**Stated task**: In the court opinion, on what date did the Bankruptcy Court convert the Main Case into a Chapter 7 liquidation proceeding?

━━━━━ Selection ━━━━━

United States District Court, E.D. Texas, Sherman Division
Mar 20, 2023
Civil Action 4:22-cv-00321 (E.D. Tex. Mar. 20, 2023)

Opinion

Civil Action 4:22-cv-00321

03-20-2023

JENNIFER C. RUFF Appellant, v. SUZANN RUFF and CHRISTOPHER MOSER, TRUSTEE Appellees.


MEMORANDUM OPINION AND ORDER

AMOS L. MAZZANT, UNITED STATES DISTRICT JUDGE

Pending before the Court is Appellant Jennifer C. Ruff's Motion to Modify Bankruptcy Court's Order for Stay Pending Appeal (Dkt. #7). Having considered the motion and the relevant pleadings, the Court finds that the motion should be DENIED.

BACKGROUND

This case stems from an adversary proceeding brought before the United States Bankruptcy Court for the Eastern District of Texas (the “Adversary Case”). See Ruff v. Ruff, Adv. Case No. 21-4003, (Bankr. E.D. Tex. Jan. 11, 2021) (Adversary Case No. 21-4003, Dkt. #1).

On November 9, 2018, JMV Holdings LLC filed for Chapter 11 bankruptcy (the “Main Case”). In re JMV Holdings, LLC, Case No. 18-42552, (Bankr. E.D. Tex. Nov. 9, 2018) (Main Case No. 18-42552, Dkt. #1). On May 15, 2019, the Bankruptcy Court converted the Main Case into a Chapter 7 liquidation proceeding and appointed Appellee Christopher Moser to act as the Chapter 7 Trustee (Main Case No. 18-42552, Dkt. #25).

Appellant Jennifer Ruff appeared in the Main Case as a secured creditor of JMV Holdings (Main Case No. 18-42552, Dkt. #52). Likewise, Appellee Suzann Ruff appeared as an unsecured creditor, asserting an equitable interest in JMV Holdings and its purported assets based on a constructive trust from a related judgment that preceded the Main Case (Main Case No. 18-42552, Dkt. #71).

On January 11, 2021, Appellant initiated the Adversary Case, in which she sought a declaratory judgment stating that Appellee Ruff's equitable interests were not attached to or enforceable against the assets of JMV Holdings (Adversary Case No. 21-4003, Dkt. #1). The Adversary Case proceeded to trial on December 28, 2021 (Adversary Case No. 21-4003, Dkt. #56). On March 31, 2022, the Bankruptcy Court entered a judgment denying Appellant's request for a declaratory judgment (Adversary Case No. 21-4003, Dkt. #57). In issuing its Findings of Fact and Conclusions of Law, the Bankruptcy Court determined that Appellee Ruff was entitled to recover $417,000 in proceeds from the sale of real property that was subject to Appellee Ruff's constructive trust (Adversary Case No. 21-4003, Dkt. #56). Subsequently, Appellant filed a notice of appeal on April 14, 2022 (Adversary Case No. 21-4003, Dkt. #57).

━━━━━ Provided information ━━━━━

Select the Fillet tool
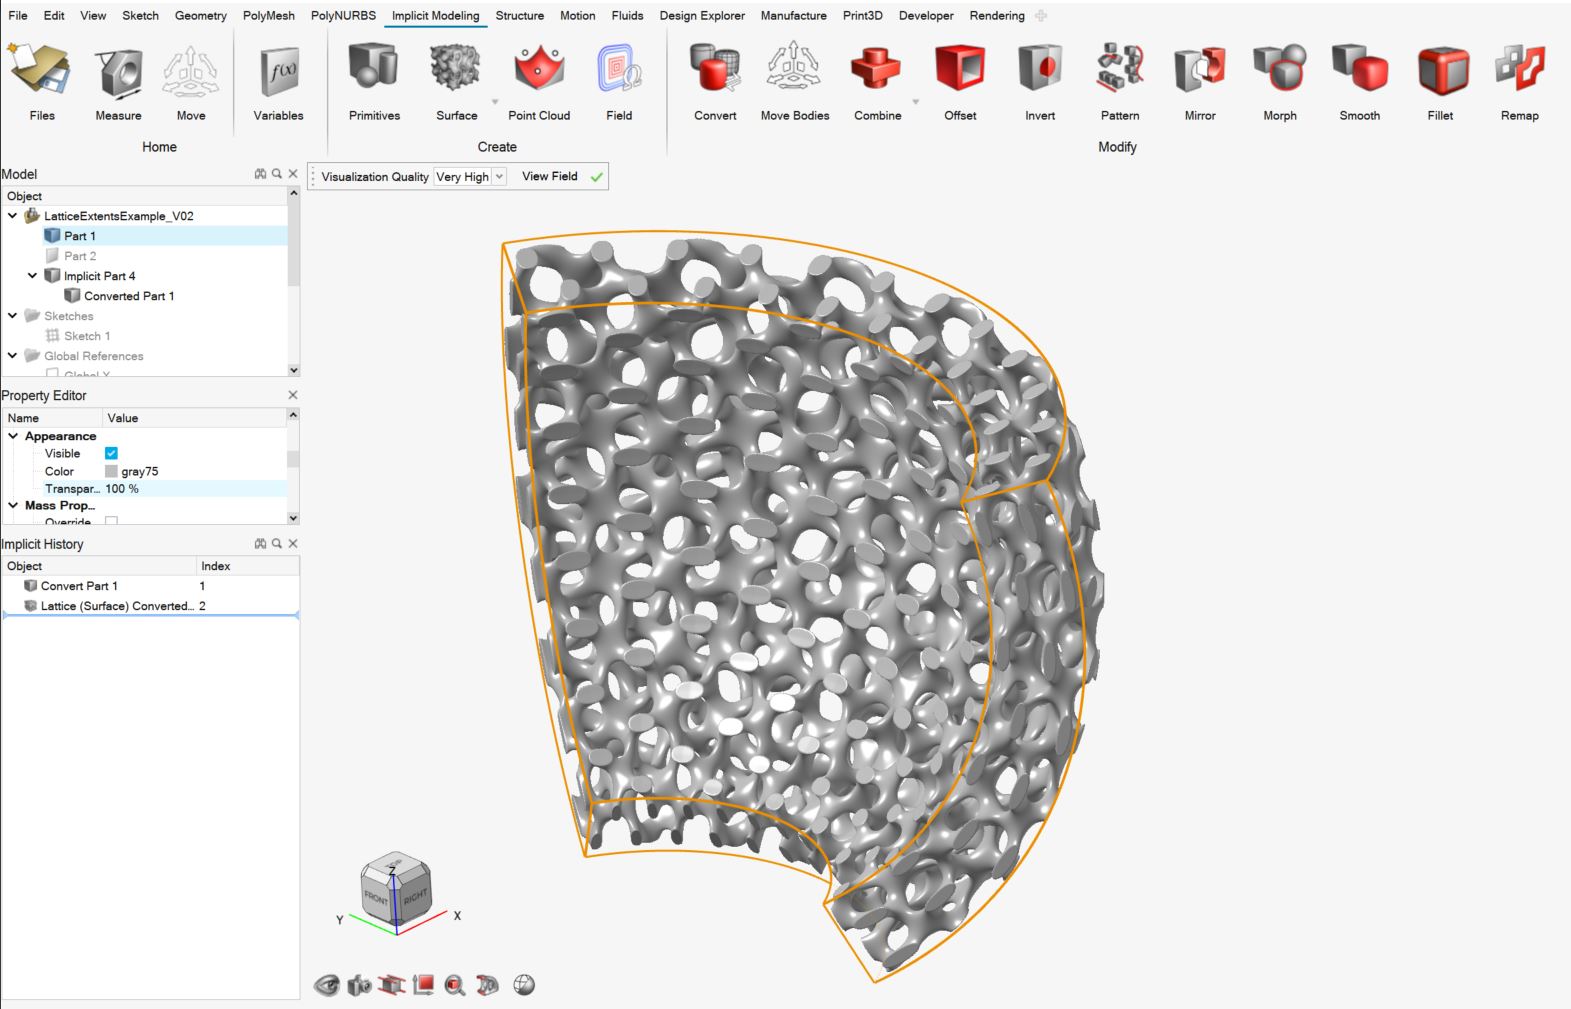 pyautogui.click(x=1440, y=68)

━━━━━
━━━━━ Provided information ━━━━━

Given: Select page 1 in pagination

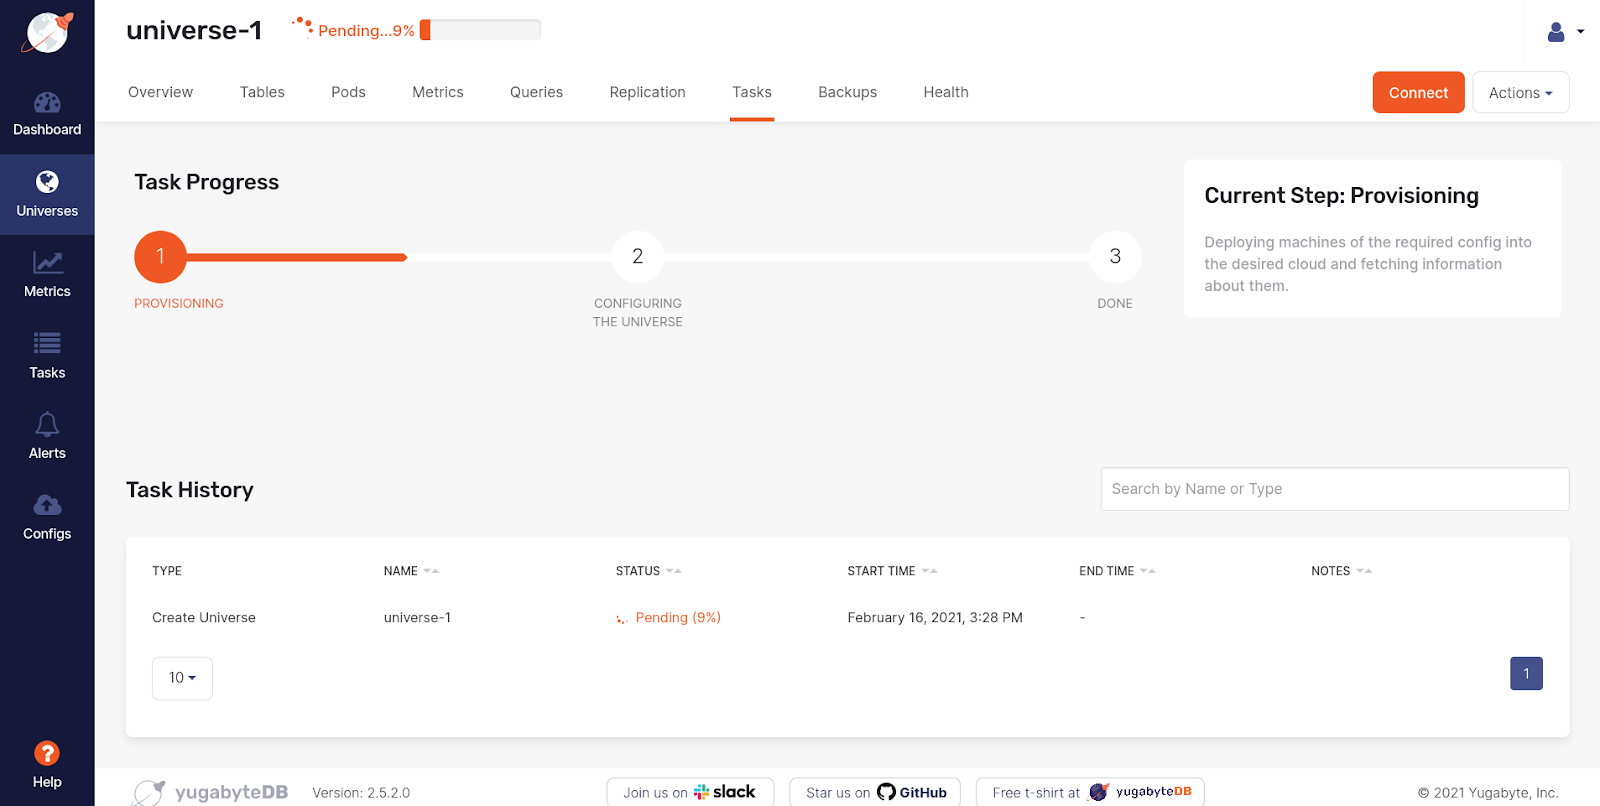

━━━━━

**Response below**: May 15, 2019